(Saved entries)
########################################
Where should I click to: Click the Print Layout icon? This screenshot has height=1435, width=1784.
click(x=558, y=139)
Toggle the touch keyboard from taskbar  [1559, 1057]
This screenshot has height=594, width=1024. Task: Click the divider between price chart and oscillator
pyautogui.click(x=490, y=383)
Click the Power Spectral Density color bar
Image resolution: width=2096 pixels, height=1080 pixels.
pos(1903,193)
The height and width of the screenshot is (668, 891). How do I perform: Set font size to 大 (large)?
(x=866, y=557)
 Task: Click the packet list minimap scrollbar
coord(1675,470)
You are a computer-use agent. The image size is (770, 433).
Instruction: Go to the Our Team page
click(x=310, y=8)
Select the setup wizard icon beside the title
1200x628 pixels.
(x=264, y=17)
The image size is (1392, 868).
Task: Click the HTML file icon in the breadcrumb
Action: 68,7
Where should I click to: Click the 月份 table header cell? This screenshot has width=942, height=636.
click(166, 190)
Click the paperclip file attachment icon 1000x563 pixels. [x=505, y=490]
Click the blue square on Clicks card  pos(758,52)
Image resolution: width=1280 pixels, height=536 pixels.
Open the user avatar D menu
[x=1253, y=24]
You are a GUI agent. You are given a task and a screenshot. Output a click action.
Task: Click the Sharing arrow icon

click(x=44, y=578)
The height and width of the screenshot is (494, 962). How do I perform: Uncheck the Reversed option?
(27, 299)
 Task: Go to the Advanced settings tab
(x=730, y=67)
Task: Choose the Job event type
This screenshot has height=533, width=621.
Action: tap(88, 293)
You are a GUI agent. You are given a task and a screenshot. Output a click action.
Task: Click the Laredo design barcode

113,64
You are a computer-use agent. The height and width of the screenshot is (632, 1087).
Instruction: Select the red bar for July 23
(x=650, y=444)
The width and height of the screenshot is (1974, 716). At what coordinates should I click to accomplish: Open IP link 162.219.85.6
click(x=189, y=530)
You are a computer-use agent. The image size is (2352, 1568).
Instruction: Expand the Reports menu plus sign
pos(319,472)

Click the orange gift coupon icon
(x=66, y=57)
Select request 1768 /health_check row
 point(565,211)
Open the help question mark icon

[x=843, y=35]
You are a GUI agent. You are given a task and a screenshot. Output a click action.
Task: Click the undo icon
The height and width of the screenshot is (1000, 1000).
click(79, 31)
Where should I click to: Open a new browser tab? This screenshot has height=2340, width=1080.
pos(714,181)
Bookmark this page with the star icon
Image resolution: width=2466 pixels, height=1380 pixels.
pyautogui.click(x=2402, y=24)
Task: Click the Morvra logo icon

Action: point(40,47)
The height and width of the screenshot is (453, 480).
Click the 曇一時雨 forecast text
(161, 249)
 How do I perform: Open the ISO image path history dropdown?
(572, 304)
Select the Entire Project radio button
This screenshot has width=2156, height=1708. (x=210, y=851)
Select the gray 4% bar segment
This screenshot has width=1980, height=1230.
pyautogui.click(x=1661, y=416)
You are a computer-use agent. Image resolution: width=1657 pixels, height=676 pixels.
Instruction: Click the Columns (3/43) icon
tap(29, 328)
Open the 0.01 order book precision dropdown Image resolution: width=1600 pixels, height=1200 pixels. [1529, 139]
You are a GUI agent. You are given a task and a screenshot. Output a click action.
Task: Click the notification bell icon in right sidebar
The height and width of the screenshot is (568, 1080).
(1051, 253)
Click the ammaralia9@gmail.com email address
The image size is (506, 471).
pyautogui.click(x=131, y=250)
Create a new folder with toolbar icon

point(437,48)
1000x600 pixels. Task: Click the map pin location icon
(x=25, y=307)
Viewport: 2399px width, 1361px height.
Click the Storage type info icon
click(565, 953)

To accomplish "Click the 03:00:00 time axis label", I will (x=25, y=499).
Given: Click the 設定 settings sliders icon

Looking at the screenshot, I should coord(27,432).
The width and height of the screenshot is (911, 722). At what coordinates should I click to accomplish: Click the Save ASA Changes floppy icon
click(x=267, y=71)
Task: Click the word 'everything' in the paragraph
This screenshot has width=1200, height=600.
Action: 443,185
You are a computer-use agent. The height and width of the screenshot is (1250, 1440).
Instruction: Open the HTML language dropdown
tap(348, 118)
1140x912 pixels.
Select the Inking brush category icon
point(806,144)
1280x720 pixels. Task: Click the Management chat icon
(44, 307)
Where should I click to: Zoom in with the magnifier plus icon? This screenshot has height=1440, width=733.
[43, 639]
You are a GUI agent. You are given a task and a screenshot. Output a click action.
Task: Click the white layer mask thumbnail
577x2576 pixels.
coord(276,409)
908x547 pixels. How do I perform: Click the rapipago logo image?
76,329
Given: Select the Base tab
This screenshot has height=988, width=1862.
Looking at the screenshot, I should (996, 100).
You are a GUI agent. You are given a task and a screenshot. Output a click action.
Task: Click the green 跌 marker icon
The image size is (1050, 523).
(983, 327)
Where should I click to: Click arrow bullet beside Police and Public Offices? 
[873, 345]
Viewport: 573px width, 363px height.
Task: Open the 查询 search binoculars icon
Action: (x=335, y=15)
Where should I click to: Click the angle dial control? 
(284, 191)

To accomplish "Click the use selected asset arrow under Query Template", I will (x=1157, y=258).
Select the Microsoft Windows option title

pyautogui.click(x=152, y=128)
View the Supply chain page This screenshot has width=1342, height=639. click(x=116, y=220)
########################################
# WHAT YOU HAVE TO DO:
Please write out again, in full, the part of the rows that opens at the very start and closes with the line containing "pyautogui.click(x=490, y=383)", both ends included. Scale every coordinate in the answers by 0.25 and round each to a whole number, with halves going up.

# EXERCISE OUTPUT:
Where should I click to: Click the Print Layout icon? This screenshot has height=1435, width=1784.
click(x=140, y=35)
Toggle the touch keyboard from taskbar  [390, 264]
This screenshot has height=594, width=1024. Task: Click the divider between price chart and oscillator
pyautogui.click(x=123, y=96)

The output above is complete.